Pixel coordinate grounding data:
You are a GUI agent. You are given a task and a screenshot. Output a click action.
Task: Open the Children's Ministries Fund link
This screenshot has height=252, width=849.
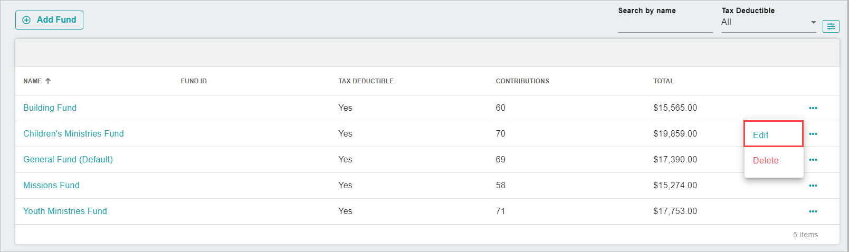[x=73, y=133]
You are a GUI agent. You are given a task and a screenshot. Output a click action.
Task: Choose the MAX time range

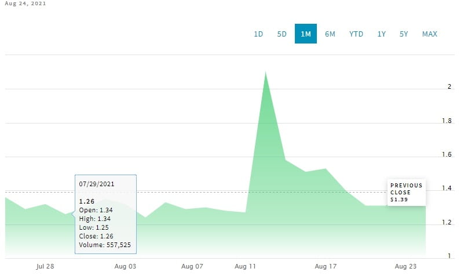click(x=429, y=34)
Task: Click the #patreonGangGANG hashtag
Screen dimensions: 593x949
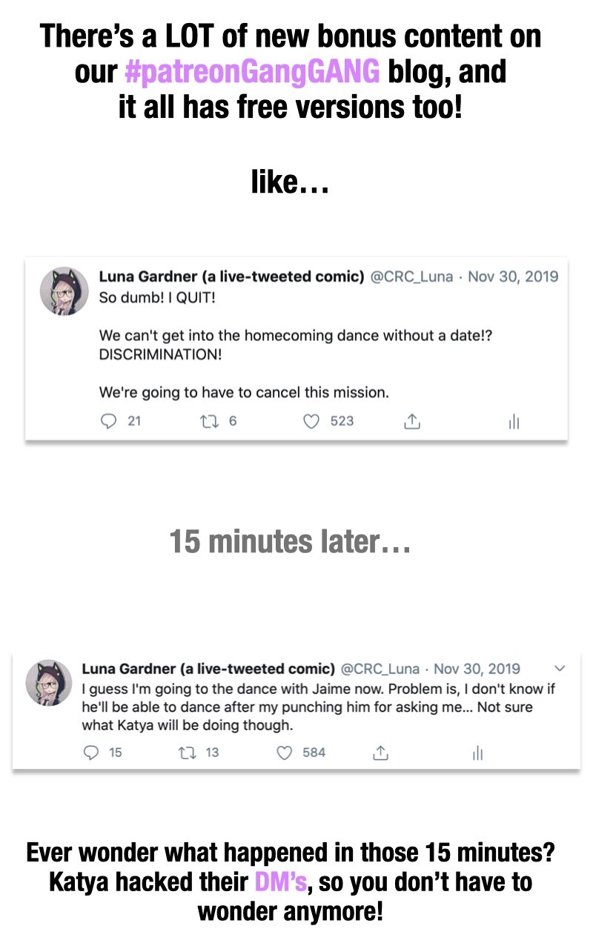Action: pyautogui.click(x=253, y=72)
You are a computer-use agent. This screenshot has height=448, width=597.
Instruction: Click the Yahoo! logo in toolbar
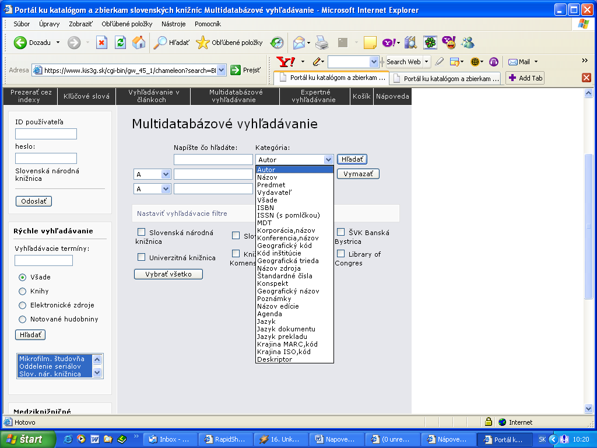286,62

TASK DESCRIPTION:
Please write out the lines above exactly, from the one that contains "This screenshot has height=252, width=849." through the final line, and include none of the pictures.

EXERCISE RESULT:
This screenshot has height=252, width=849.
[x=73, y=133]
You are a GUI agent. You are given a task and a screenshot. Output a click action.
Task: Choose the MAX time range

click(x=429, y=34)
Task: Click the #patreonGangGANG hashtag
Screen dimensions: 593x949
Action: pyautogui.click(x=253, y=72)
You are a computer-use agent. This screenshot has height=448, width=597.
Instruction: Click the Yahoo! logo in toolbar
286,62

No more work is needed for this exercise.